* _What this task involves_
Every line below from the one containing "Task: Click the Import" through the one containing "The width and" is to be printed exactly, with the pictures omitted.

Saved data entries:
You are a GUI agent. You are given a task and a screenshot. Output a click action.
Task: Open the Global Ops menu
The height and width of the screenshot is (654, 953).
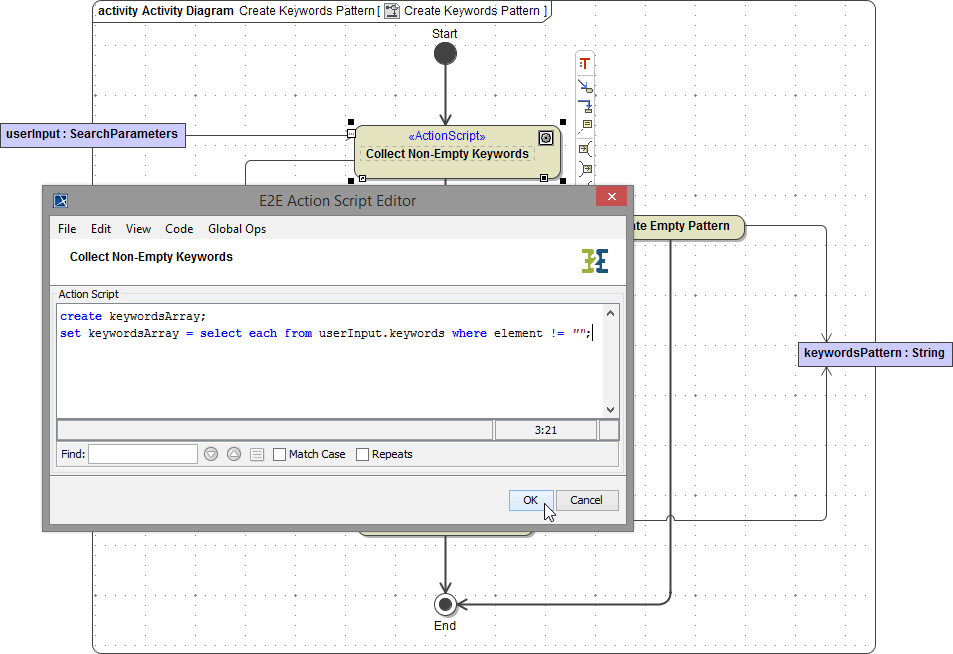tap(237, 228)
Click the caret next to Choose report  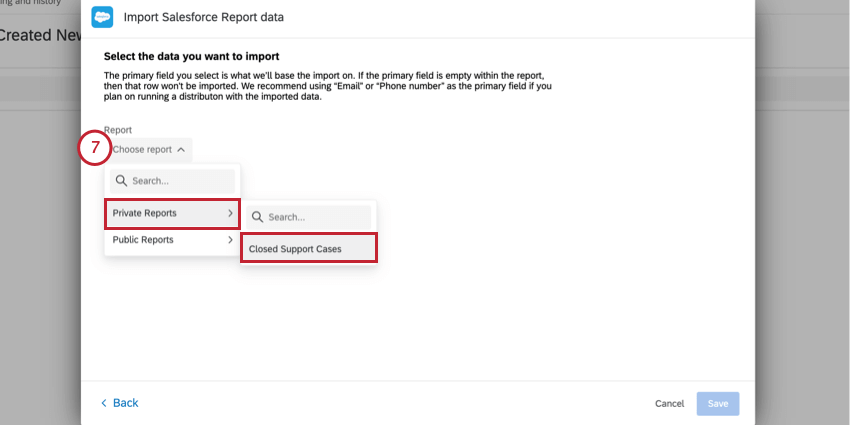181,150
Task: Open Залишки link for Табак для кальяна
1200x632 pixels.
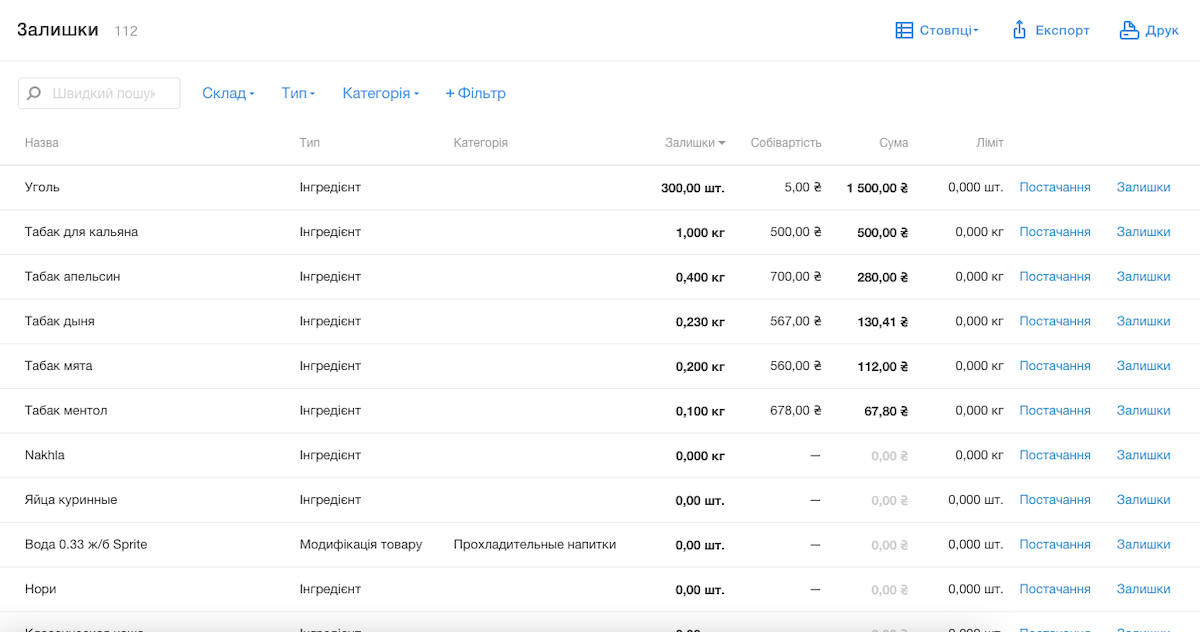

* * *

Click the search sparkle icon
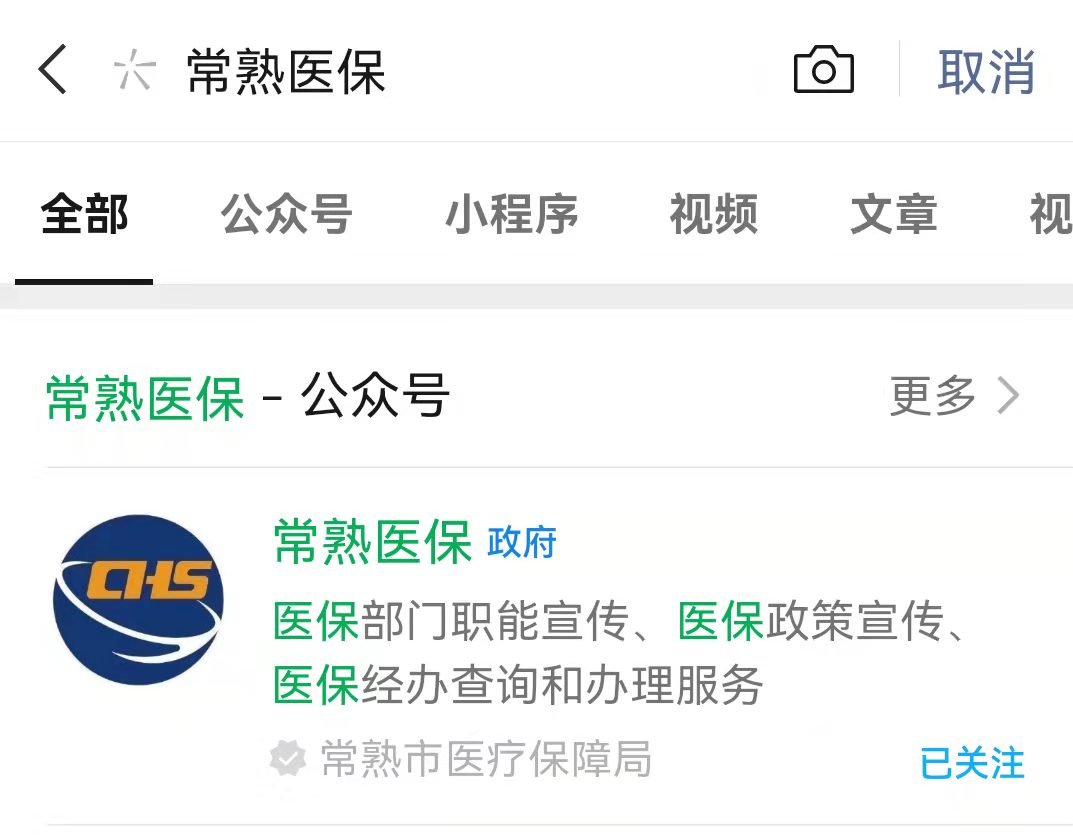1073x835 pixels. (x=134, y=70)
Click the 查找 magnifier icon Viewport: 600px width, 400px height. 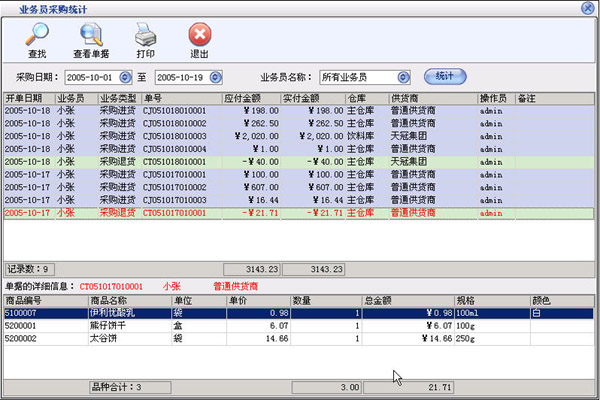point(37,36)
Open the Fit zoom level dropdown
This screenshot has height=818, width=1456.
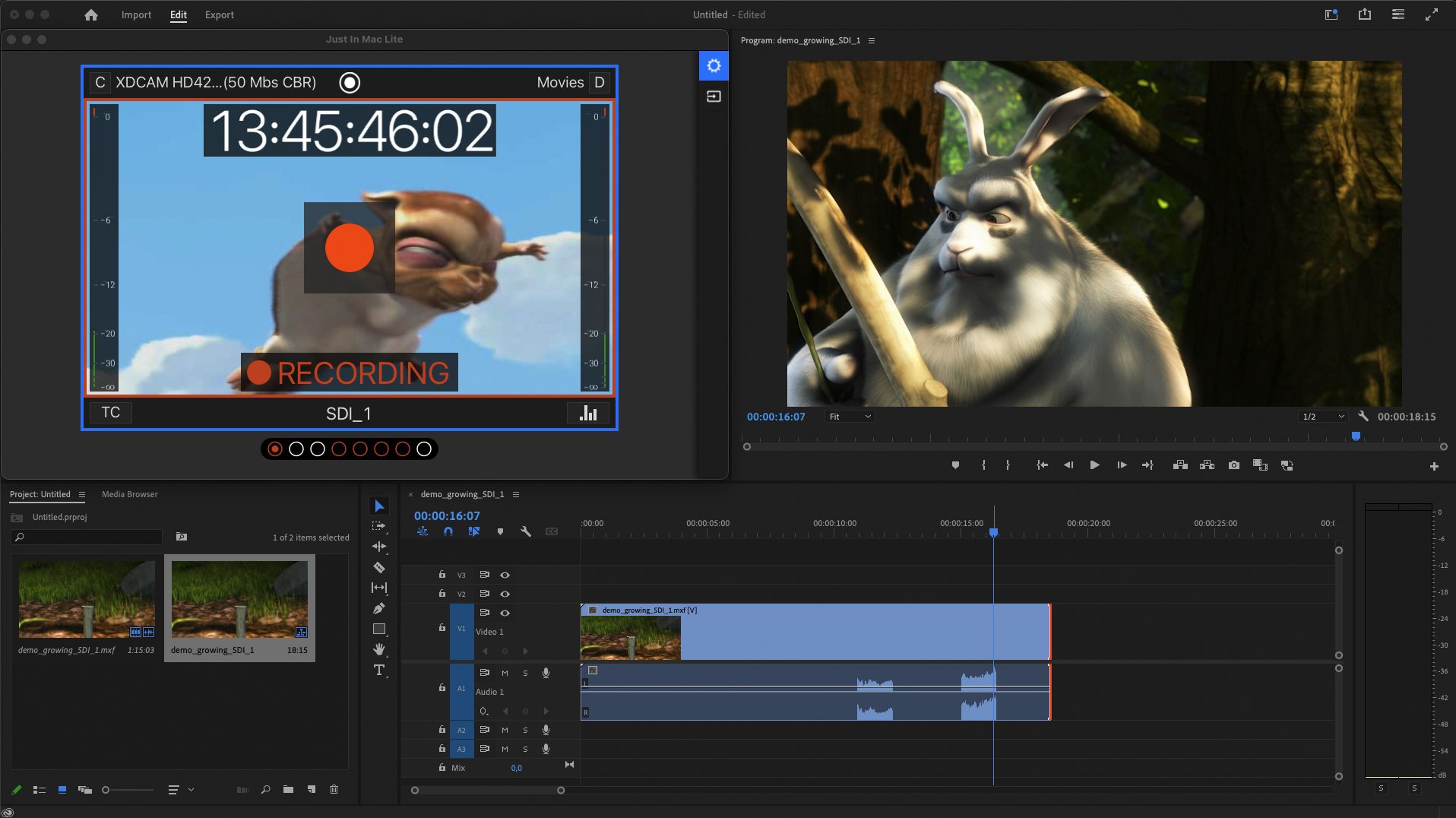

--

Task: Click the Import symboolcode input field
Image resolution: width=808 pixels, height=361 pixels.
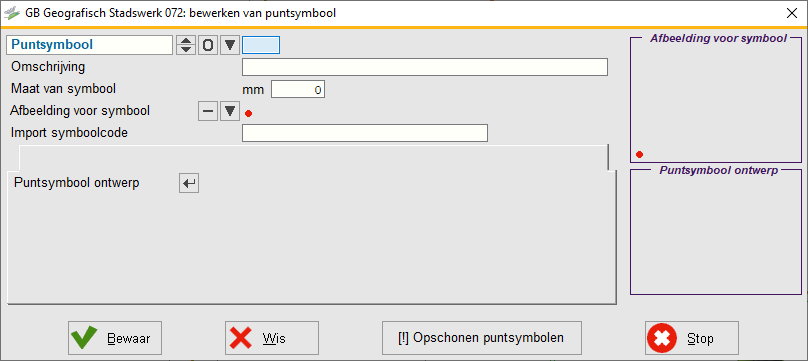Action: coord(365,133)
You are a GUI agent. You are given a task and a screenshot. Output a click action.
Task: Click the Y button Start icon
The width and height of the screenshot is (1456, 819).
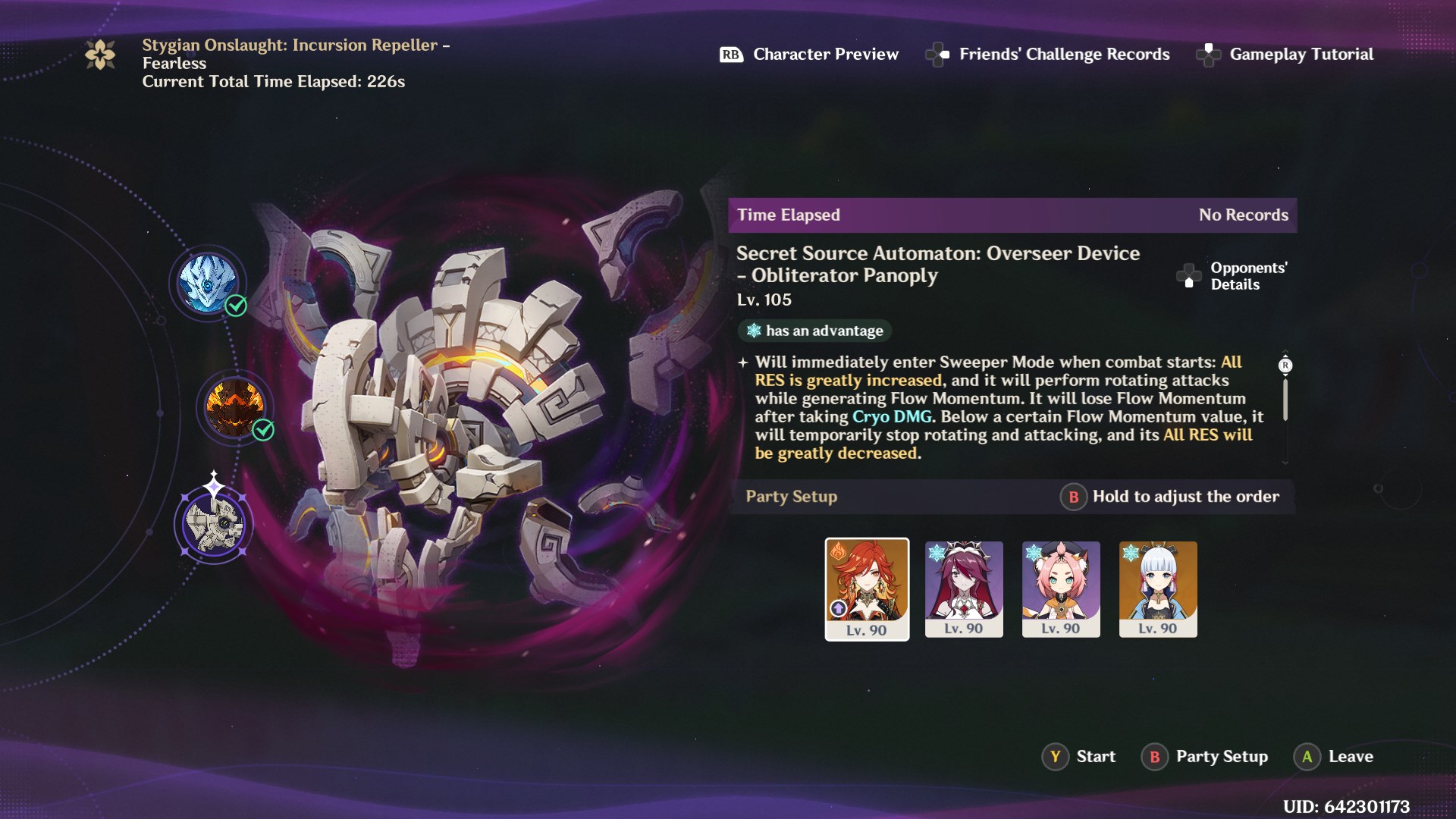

* _Response_
Task: Click the Import symboolcode input field
Image resolution: width=808 pixels, height=361 pixels.
Action: coord(365,133)
You are a GUI agent. You are given a task and a screenshot. Output a click action.
Task: Click the Y button Start icon
The width and height of the screenshot is (1456, 819).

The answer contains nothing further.